Signs of a Narcissistic Husband
If you are deeply enrooted in a relationship with your husband, it would be very difficult to accept signs of your loved one as a narcissist. Who wants to see their loved one as a narcissist? You might be avoiding all the red flags of your relationship since day one and now you might be wondering if I am married to a narcissist? Remember narcissism is a psychological disorder, and it cannot be avoided. No matter how many times you console yourself that your husband will be alright with time, in narcissism it becomes worse!
A red flag relationship is disturbing, and once you diagnose it, it can be easy to part your ways or decide how you are going to make it with this partner. If your emotions are intense and you really want to find a way for the treatment of your partner, you need to watch out for the signs of narcissism. Not that this blog is not the source of diagnosis of narcissism on a few signs, consult a therapist for that so that you can find a way to figure it out!
7 Signs of a Narcissistic Husband
1.Self Importance overload:
If your husband is exaggerating his self-importance over you, you need to take notes. Self-importance and awareness can be very toxic if it is in excess of it. Watch how your husband treats you and your surroundings? If your husband is continuously criticising and mocking you, your friends and family, and other close relationships, it is because he is overloaded with self importance and this is the basis of his looking down on the other humans.

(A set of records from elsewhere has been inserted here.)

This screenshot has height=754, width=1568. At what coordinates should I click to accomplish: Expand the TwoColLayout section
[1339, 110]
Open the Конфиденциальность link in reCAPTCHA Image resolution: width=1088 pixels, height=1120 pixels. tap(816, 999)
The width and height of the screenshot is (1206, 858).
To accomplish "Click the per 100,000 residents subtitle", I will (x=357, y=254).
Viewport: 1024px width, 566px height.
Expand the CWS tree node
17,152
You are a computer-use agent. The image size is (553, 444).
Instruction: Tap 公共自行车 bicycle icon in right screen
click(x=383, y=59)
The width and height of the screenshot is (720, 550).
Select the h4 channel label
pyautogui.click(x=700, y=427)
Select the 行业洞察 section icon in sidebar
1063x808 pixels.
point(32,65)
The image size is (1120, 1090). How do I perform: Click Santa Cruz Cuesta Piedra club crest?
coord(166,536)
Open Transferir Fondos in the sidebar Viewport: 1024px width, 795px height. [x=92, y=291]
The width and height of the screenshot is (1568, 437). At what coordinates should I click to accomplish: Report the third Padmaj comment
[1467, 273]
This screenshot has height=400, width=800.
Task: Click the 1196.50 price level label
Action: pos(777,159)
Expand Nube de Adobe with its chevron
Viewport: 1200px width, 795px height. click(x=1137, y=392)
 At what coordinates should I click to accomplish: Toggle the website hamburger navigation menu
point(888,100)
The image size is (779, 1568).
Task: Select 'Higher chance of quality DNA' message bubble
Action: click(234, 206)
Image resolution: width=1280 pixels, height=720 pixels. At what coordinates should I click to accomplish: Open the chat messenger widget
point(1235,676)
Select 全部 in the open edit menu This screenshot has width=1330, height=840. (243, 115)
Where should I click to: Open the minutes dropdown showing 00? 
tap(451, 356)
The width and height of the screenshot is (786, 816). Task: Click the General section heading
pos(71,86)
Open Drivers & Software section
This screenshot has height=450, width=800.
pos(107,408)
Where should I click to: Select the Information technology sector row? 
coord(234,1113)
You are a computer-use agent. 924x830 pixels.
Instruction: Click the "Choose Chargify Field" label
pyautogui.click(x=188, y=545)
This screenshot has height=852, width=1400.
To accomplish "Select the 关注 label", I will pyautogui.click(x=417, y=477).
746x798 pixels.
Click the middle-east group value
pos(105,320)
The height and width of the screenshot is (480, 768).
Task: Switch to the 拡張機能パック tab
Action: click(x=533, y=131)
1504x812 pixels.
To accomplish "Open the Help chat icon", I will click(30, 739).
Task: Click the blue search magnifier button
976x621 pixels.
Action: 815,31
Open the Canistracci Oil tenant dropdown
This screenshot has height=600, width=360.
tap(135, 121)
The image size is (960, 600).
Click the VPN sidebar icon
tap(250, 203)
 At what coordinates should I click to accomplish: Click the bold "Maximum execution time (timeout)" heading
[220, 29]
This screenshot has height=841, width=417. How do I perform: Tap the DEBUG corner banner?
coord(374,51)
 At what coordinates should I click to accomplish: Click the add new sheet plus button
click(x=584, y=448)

Self importance can be a devaluation of others too. When a marriage is promised, it is a relationship of equality on the basis of respect. Once a partner considers himself of more value, the relationship is ruined. This is one of the major symptoms of narcissism.
2. You are expected to Apologise for the Mistakes He made:
Are you the one who is saying sorry for each time a mishap or argument happens between both of you? If that is so, you need to take note that your relationship is one-sided just because of the narcissism speaking on the behalf of your partner. You are expected to say sorry each time your partner is angry at you. When you highlight your partner’s mistake, your husband becomes abusive and makes you guilty of your expectations from him. This is the time you need to understand your relationship is on the basis of narcissism.
3.Lack of Boundaries:
Do you feel like too much being in control that your boundaries are suffering? It is probably due to your partner’s unnecessary interference in your life. Such boundaries are disturbed and your extra efforts are just unnecessary. Do you feel suffocated when your husband keeps checking your phone, asking for your social media passwords and commenting on every person who has a direct or indirect relationship with you. Even if you ask your husband to provide you with the same thing he asked for, he might ordinarily degrade you for it. Such relationships are just commitments that are not even worthy.
4. He is unreliable!
How many times did he actually show he cared for you? Well that is disturbing when you recall it, isn’t it? Whenever he contributes to your relationship, he might be very happily asking you about it, but with time, as his mood changes, you feel like his commitments just are as vague as they could be. This unreliable nature might be because he overburdened and it should not be confused with his actual exhaustion.
A narcissistic husband is unreliable since the start of a relationship and you might be taking it as a positive sign, or as an understanding wife, you might be adjusting because your husband is “too busy to come for a commitment”.
5. He make you feel unwanted near him:
If you feel unwanted near your husband, it might be because it is his aim to make you feel like this. You feel like your husband is not interested in you anymore, or you do not deserve your husband as a life partner, it is because your husband wants you to reflect on it.
Most because, your husband is satisfying his narcissistic ego, he is highlighting his importance over you again and again. This is a sign your husband is suffering from a superiority complex, and he wants to express and communicate it to you.
6. Conversations that only include him and his magnificence:
Check out on your conversations. Does your husband take every conversation towards him? A normal conversation including the house chores would end up in his extraordinary work routine and that he as a husband is doing a lot for you, and is tired all day. You might be speaking and sharing about how a friend of yours commented on your beauty, and your husband suddenly exaggerates and laughs at you, and starts telling you how much he is praised around his colleagues.
Similarly if you share a small achievement with him as a husband, your husband might be clearly showing you the whole lot of what his achievements are and you actually start forgetting about what you shared out of your excitement. This is how your conversation is going gross with time and you actually forget where it is leading towards!
7. Blaming you continuously:
Imagine your situation, when anything goes wrong, for example, your child fell while playing, or your child secured poor marks. What is your husband’s reaction? He might be forcefully accusing you of being an incompatible mom. If anything wrong happens, your partner starts speaking ill because you are not the one who is working in the relationship. It is because he, as a narcissistic husband, can never accept that mistakes can happen from his side too.
He is too perfect to be wrong! This blame game is shifted to you and eventually you have started to accept that all the wrong that ever happened in your house is just because of you.